Ça n’a toujours été que ça, même si je me rends compte que j’ai oublié de le mentionner trop de fois.

Ce n’est pas la psychiatre qui résout mes problèmes. C’est moi. Elle, elle me soutient dans ma démarche. Et je n’en demande pas plus.
Si l’adolescence ne m’a appris qu’une seule chose qui me servira à vie, c’est qu’il faut se retrousser les manches. Tu peux supplier tous les vœux que tu veux, tu peux envoyer des signaux d’aide à toutes les personnes les plus altruistes de la planète, tu n’as ainsi aucune garantie que quoi que ce soit fonctionne dans ton sens. Ça peut. Mais ça ne peut pas. 50/50. Et ce ratio a fini par ne plus me convenir : je ne suis donc certainement pas omnipotente, mais je me prends en main moi toute seule.

Le destin me suit pile là où je veux et me donne un coup de pouce : parfait. C’est une chance, pas un dû.
Il me contrarie ? Bah je m’adapte et je suis ce que j’ai envie de suivre.
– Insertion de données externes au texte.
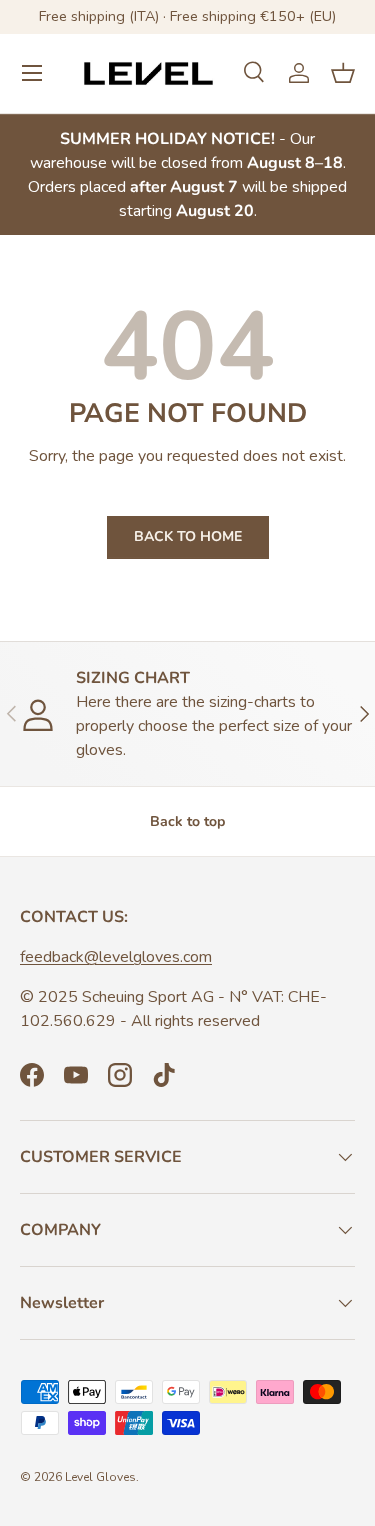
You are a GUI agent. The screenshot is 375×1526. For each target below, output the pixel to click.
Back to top (187, 821)
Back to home (188, 536)
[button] (343, 73)
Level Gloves (100, 1477)
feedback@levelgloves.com (116, 957)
Donc élaborer un contre-refrain pour dire que je fais ce que je veux, oui.
Mais il faut le chanter ensuite.
Et le répéter encore et encore.
L’autre a résonné dans ma tête pendant plus de dix ans ! Évidemment qu’il ne va pas partir tout seul, juste parce que j’ai trouvé LA bonne idée, celle qui me convient.

Je n’attends plus.

Je ne suis plus une demoiselle en détresse qui attend d’être sauvée, parce qu’avec cette méthode je n’ai aucune garantie de l’être. La vie, dans l’absolu, ne me doit rien.
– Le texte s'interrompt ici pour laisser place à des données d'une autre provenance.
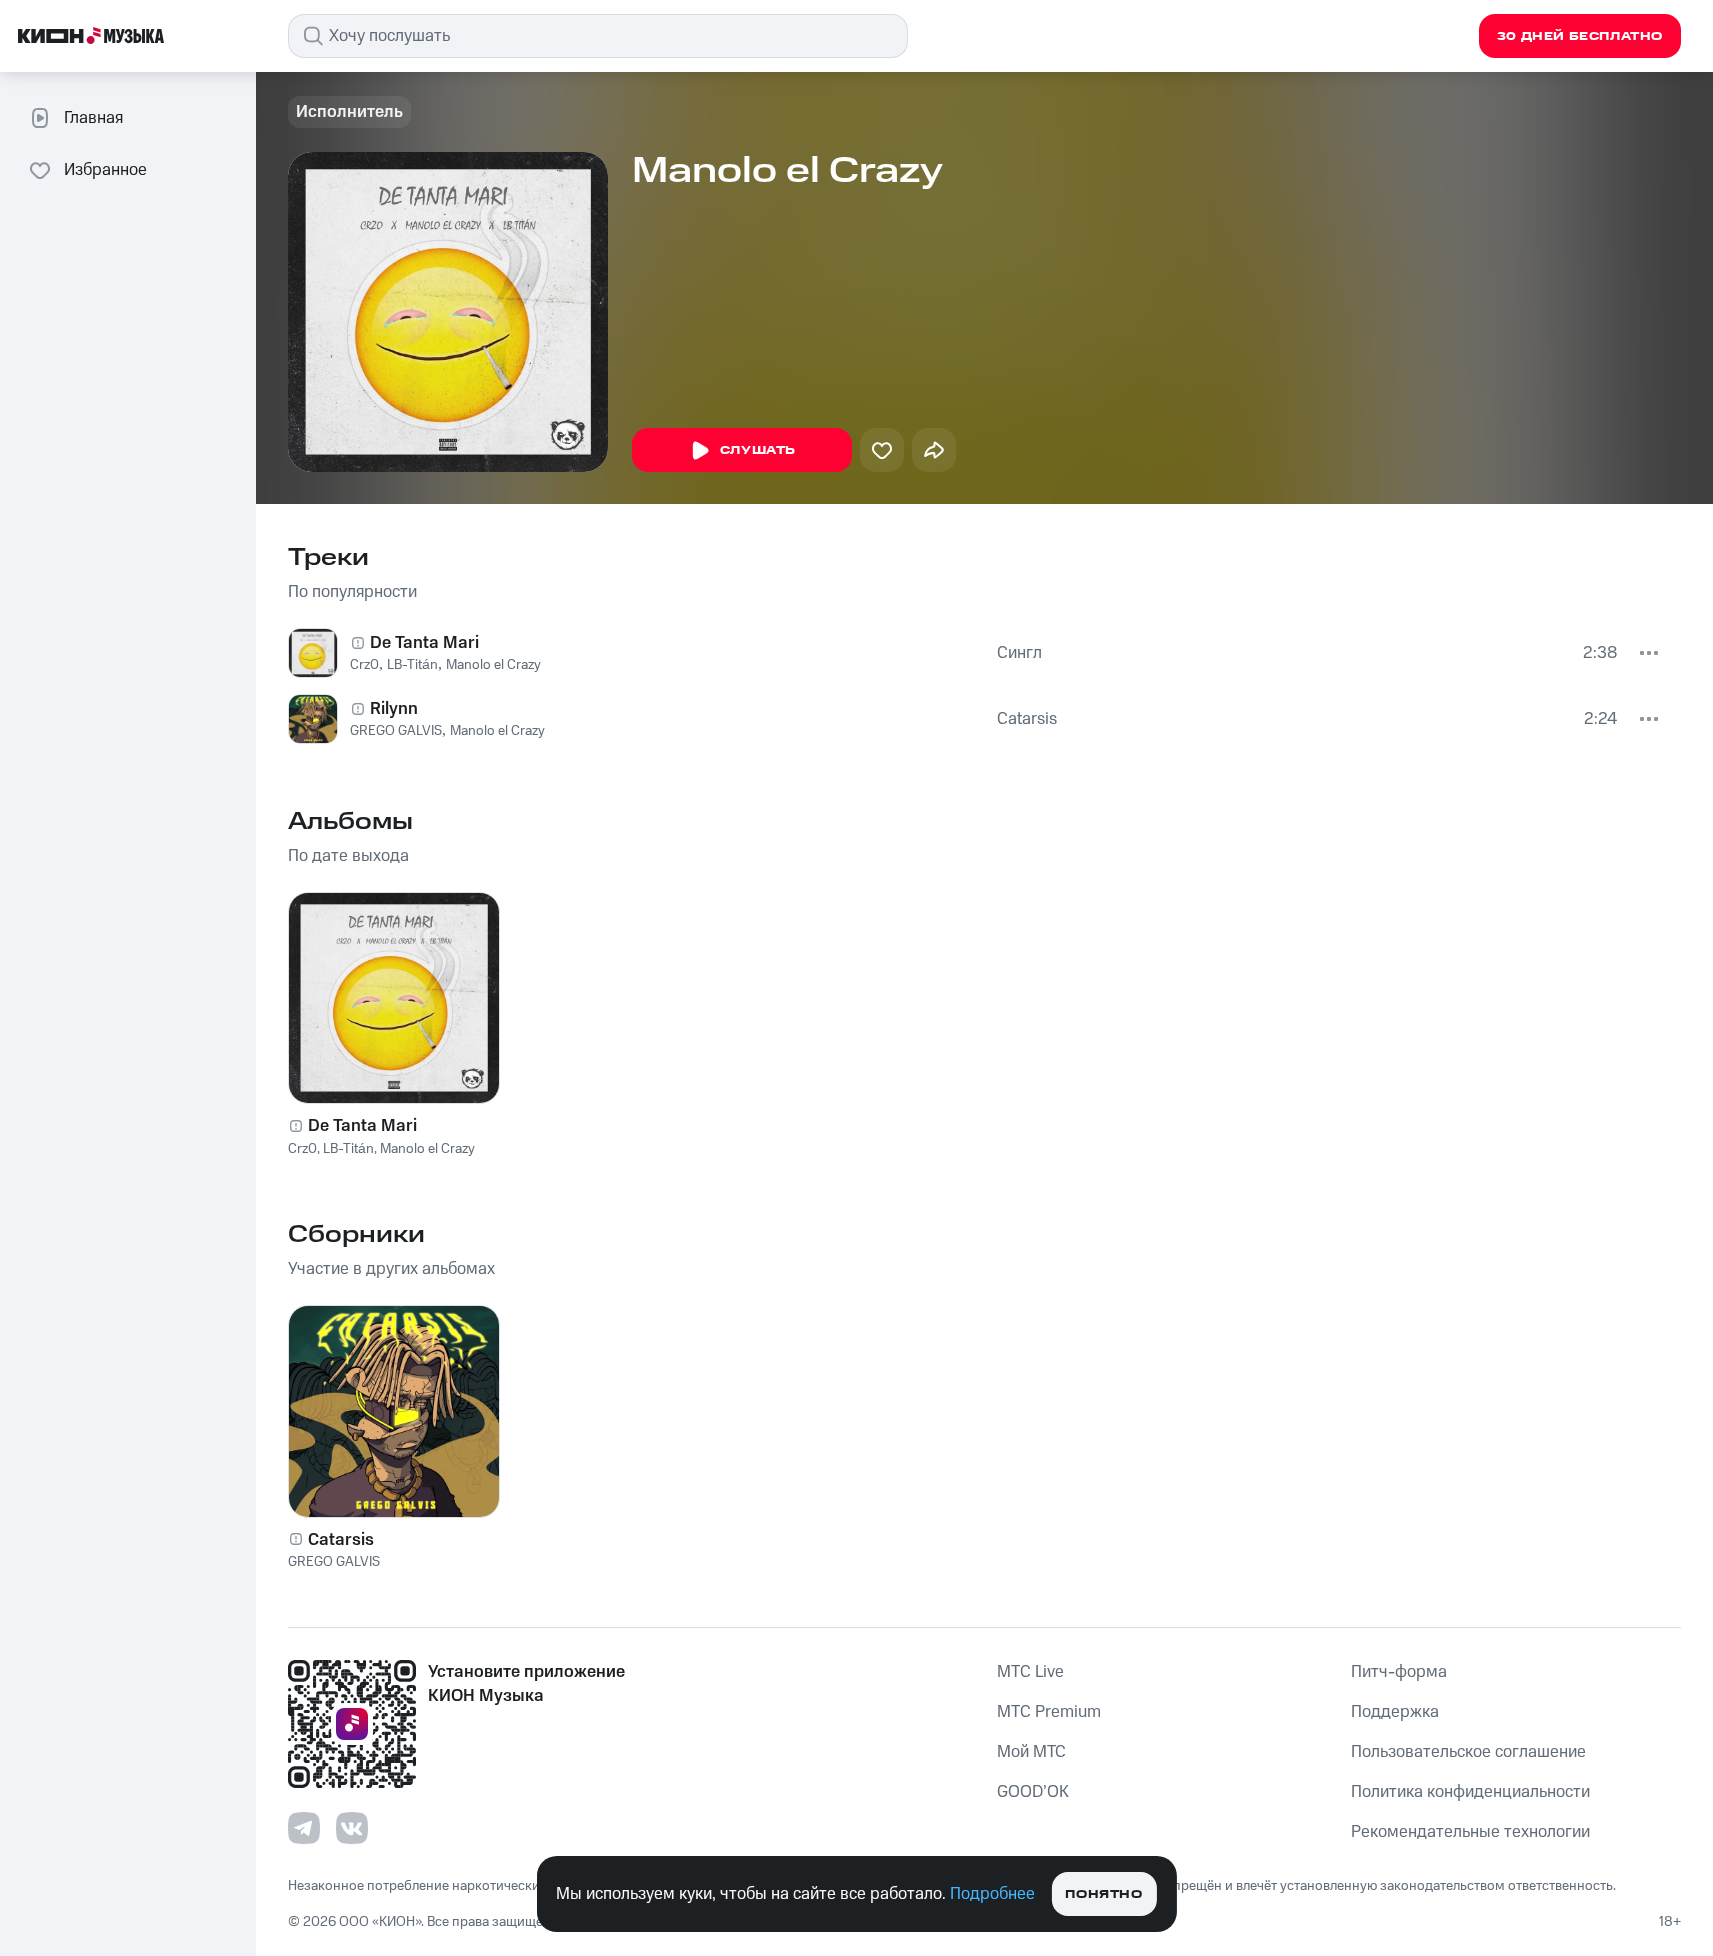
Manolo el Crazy (493, 665)
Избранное (105, 170)
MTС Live (1030, 1672)
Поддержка (1395, 1712)
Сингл (1019, 653)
Alors je prends mon destin en main. Il ne sera pas parfait, mais je fais ce que je peux. Le prince me rejoint sur la route ? Parfait ! Je lui ai préparé une place (et pas toute la place). Il ne vient pas ? Je ne vais pas me lamenter. C’est ainsi que ça doit se passer. J’ai eu beau chouiner pendant des années avec une intensité impressionnante que je ne le supporterais pas, avec théâtralité et tout le reste, la vie - contrairement à ce que j’ai longtemps cru - ne va pas se dire : "Ah oui, tiens, elle a p’tètre raison. Oh là là, j’ai pas bien fait mon boulot. Elle chouine depuis si longtemps que c’est qu’elle doit vraiment vouloir ce qu’elle veut, hein, je suis qui moi pour décider le contraire ? Boh juste la vie, l’univers et tout le reste. Alors bon, je vais faire comme elle dit et le lui donner, hein".

La vie, c’est de l’amour, oui, mais ce n’est pas attendre cet amour passivement.
Il y a l’amour de soi qui est aussi important que tout le reste. Plus important dans le sens où c’est le premier qu’on doit acquérir. Et que la culpabilité en ce sens est très forte. On doit avoir d’autres ambitions que le grand amour ! Sinon, on ne vit pas. On dépend d’un autre. Voire d’une simple et vaporeuse idée, si les conjonctions de notre quotidien ne sont pas favorables à supporter notre rêve édulcoré.

C’est ce qui me manquait.

Tu parles d’un changement pour le coup ! Si je dois rester seule, ça ne sera pas un problème. J’ai fait de la part de moi-même que j’ai négligé jusqu’à présent ma meilleure amie.
Évidemment que je soupire intérieurement quand je vois tous ces couples qui semblent se former comme par magie, sans effort, et dans un bonheur évident très très beau et sincère. Mais je me ressaisis. Reste concrète. Tu ne connais pas l’avenir. Tu ne peux pas le connaître, même après vingt ans de tarot.

Alors savoure ton présent. Aime la solitude pendant que c’est vraiment le cas. Si ça se trouve, un jour, tu y seras allergique. Bon, je ne pense pas. Mais c’est dans l’idée.

Tu vas bouger tes fesses, ma fille, et assumer ce dont tu as envie. Regarder un film ? T’sais quoi : vas-y ! Tu ne dois une existence glamour à faire rêver à personne. Par contre, tu te dois ton bonheur.